The email, which was given to The Associated Press, was released thanks to a lawsuit by Mike Scott, who is suing Iowa claiming he was the victim of gender discrimination. Scott was a volunteer assistant at Iowa when assistant coach Christi Smith left in 2012, and hoped to replace her, since he was experienced in her fields of pole vaulting and high jumping. Instead he was passed over repeatedly, an outcome he blames on gender bias.

In the June 2013 email, Iowa cross-country head coach Layne Anderson tells his assistant coaches that he is retooling an open position’s job description in an attempt to attract more female applicants. Anderson says that pressure from above is forcing him to hire a female coach, whether she is qualified or not.

“It is once again largely driven by the mandate from the administration to hire a female (qualified to them being optional — but not to myself or [track director Larry Wieczorek]),” Anderson says. He goes on to admit that an “ideal” male candidate had already been rejected because of the insistence on hiring a woman.

Anderson changed the coach’s job description by adding a requirement that the applicant have experience in long-distance running, which he said would draw more women. In his lawsuit, Scott argues that this change disqualified him (as he has no experience in coaching distance running) and was also pointless for the program, because it already had several coaches in that field.

Both Iowa state law and University of Iowa policy prohibit gender discrimination in employment.

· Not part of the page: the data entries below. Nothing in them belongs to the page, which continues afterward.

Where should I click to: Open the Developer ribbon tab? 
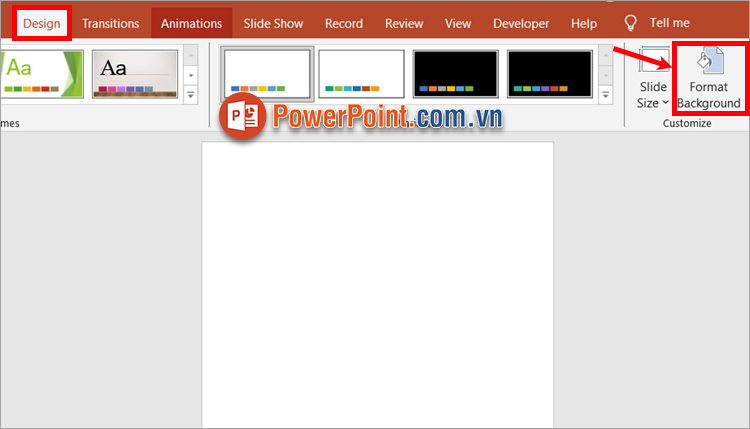(520, 23)
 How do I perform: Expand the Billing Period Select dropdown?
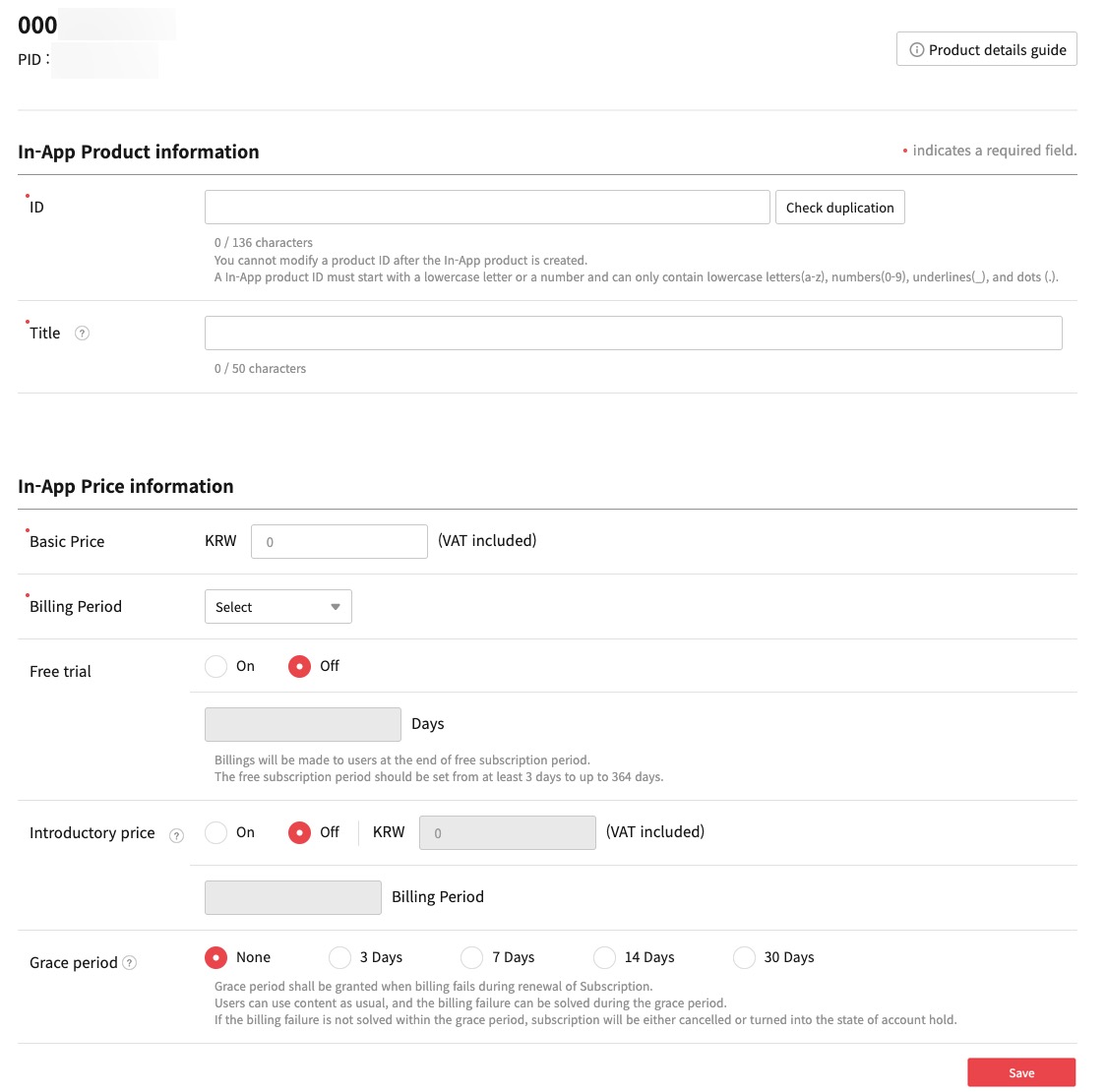click(277, 607)
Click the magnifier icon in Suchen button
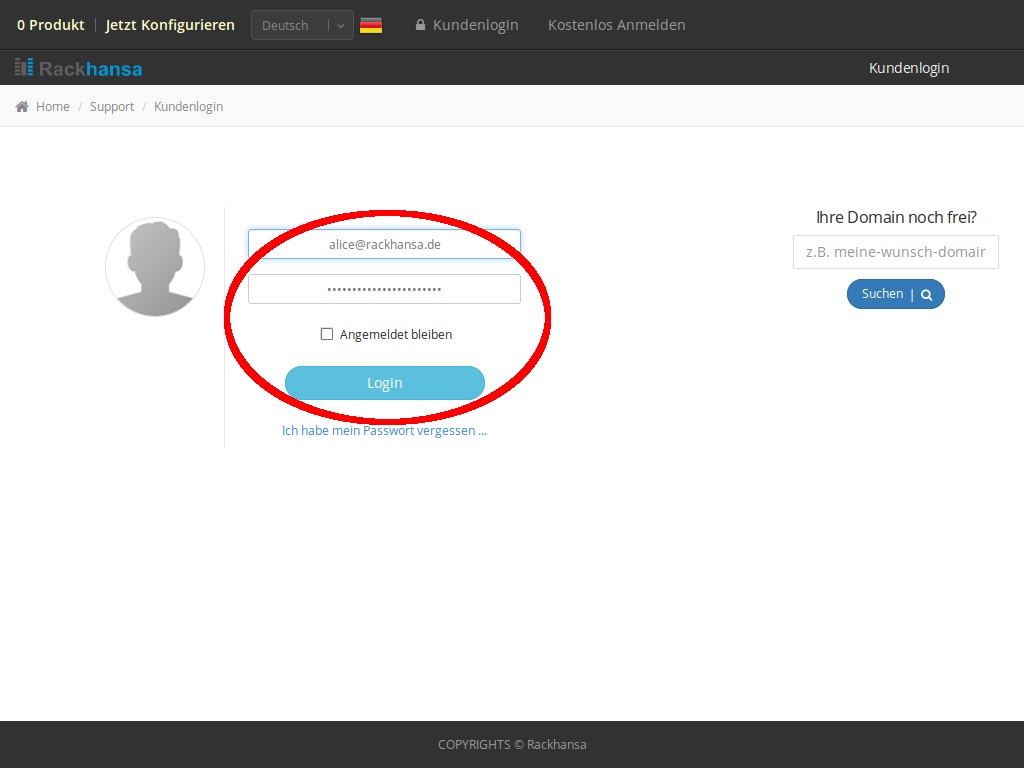Viewport: 1024px width, 768px height. coord(927,294)
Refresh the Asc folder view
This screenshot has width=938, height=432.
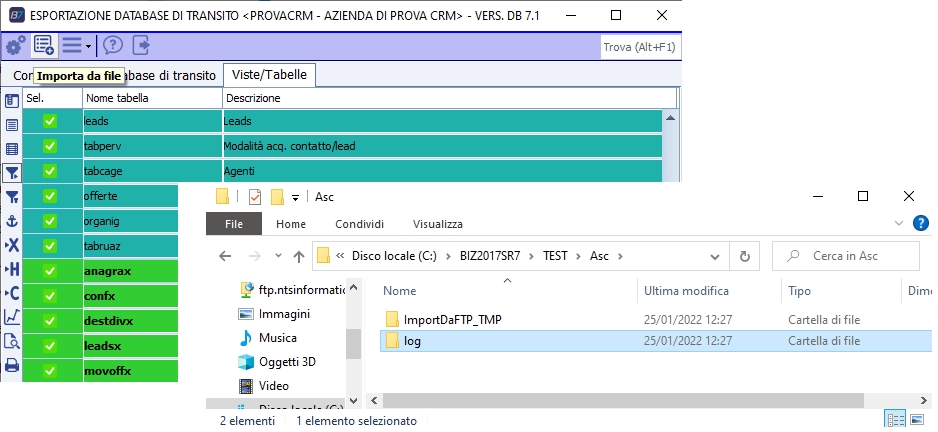[743, 256]
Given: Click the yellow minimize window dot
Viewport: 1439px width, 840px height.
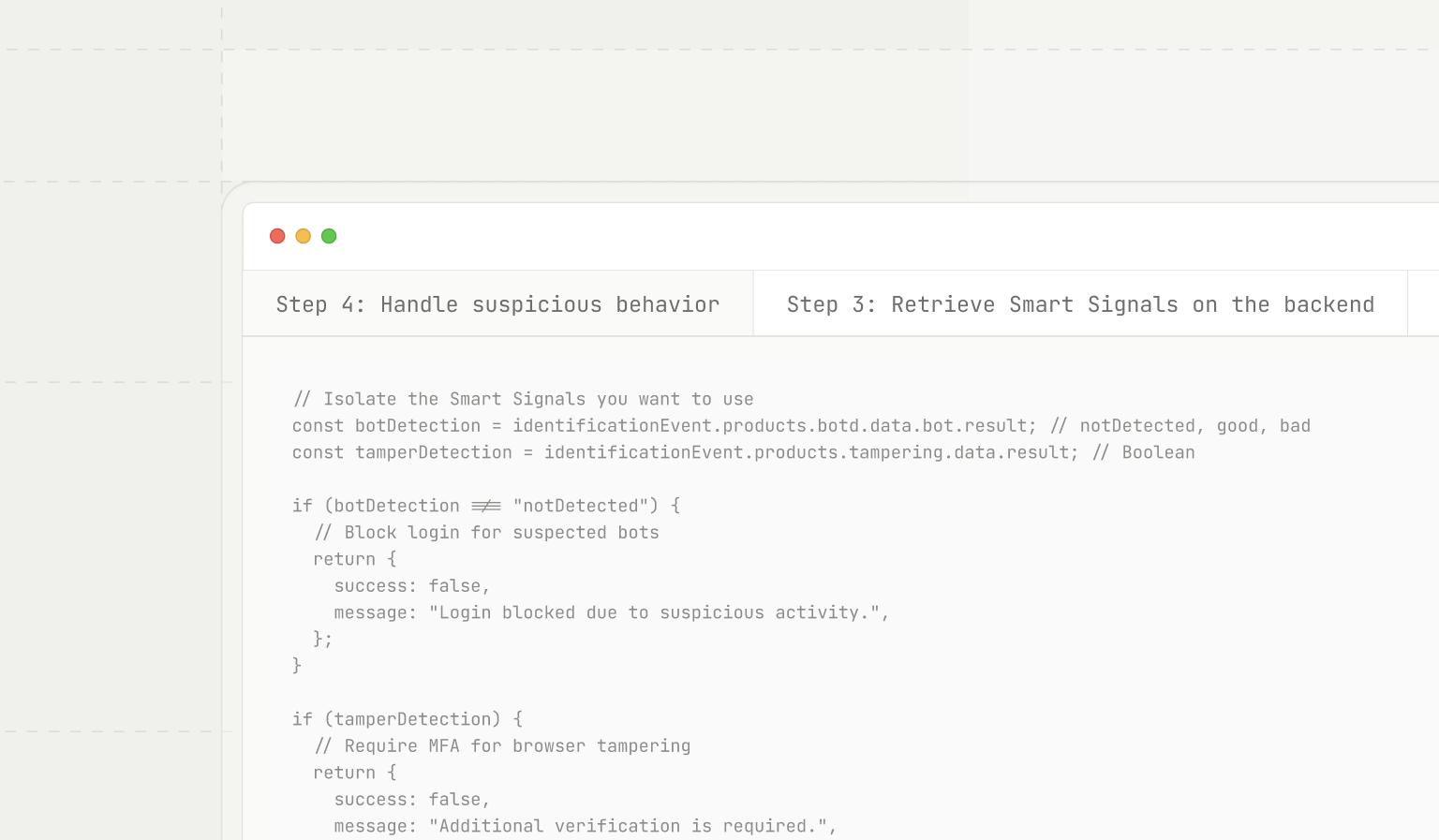Looking at the screenshot, I should tap(303, 236).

Iowa spokeswoman Jeneane Beck told the AP that the school didn’t engage in any discrimination, but had instead simply delayed its hiring to improve the diversity of the final applicant pool. She also said the person the school hired, Molly Jones, was “the most qualified” applicant in the end.

Ironically, Iowa is also being investigated by the U.S. Department of Education over allegations that athletic director Gary Barta discriminated against women by firing several female head coaches. Critics say Barta was holding women to a different standard than men.